START DATA SHOWN

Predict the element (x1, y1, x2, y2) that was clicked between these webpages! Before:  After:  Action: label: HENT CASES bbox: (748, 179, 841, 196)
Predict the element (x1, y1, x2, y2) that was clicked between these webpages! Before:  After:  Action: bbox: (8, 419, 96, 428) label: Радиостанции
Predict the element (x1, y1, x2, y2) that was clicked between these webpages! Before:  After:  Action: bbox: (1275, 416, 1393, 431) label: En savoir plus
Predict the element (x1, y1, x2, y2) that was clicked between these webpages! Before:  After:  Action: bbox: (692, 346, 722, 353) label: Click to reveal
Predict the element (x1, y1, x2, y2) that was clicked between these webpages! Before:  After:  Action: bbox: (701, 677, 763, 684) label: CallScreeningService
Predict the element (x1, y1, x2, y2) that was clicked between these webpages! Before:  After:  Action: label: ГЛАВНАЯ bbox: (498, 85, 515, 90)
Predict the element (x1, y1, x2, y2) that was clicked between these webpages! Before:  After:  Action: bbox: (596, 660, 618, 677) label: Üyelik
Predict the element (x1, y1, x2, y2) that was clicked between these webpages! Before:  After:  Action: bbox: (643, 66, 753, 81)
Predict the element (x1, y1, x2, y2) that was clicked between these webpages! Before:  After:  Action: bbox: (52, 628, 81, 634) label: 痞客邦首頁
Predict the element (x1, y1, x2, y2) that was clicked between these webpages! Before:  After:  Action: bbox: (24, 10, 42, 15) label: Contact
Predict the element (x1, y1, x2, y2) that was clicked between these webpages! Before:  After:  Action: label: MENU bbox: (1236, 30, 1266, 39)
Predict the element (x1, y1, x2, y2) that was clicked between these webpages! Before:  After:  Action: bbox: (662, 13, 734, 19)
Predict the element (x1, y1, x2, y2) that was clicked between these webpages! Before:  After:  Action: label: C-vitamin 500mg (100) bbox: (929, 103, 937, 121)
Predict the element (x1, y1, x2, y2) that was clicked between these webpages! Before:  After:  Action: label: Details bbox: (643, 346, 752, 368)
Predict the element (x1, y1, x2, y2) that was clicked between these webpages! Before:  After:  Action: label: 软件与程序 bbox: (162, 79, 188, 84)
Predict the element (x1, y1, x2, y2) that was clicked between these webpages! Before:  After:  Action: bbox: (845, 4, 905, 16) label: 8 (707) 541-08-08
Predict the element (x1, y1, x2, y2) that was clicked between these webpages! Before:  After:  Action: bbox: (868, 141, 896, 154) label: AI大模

END DATA SHOWN

PROBLEM STATEMENT: In the part of the material that opens with the line containing "428) label: Радиостанции" and closes with the line containing "Click to reveal", substitute "web pages" for every "webpages" and write out only those lines, with everything else unchanged.

OUTPUT FOR THIS EXERCISE:
Predict the element (x1, y1, x2, y2) that was clicked between these web pages! Before:  After:  Action: bbox: (8, 419, 96, 428) label: Радиостанции
Predict the element (x1, y1, x2, y2) that was clicked between these web pages! Before:  After:  Action: bbox: (1275, 416, 1393, 431) label: En savoir plus
Predict the element (x1, y1, x2, y2) that was clicked between these web pages! Before:  After:  Action: bbox: (692, 346, 722, 353) label: Click to reveal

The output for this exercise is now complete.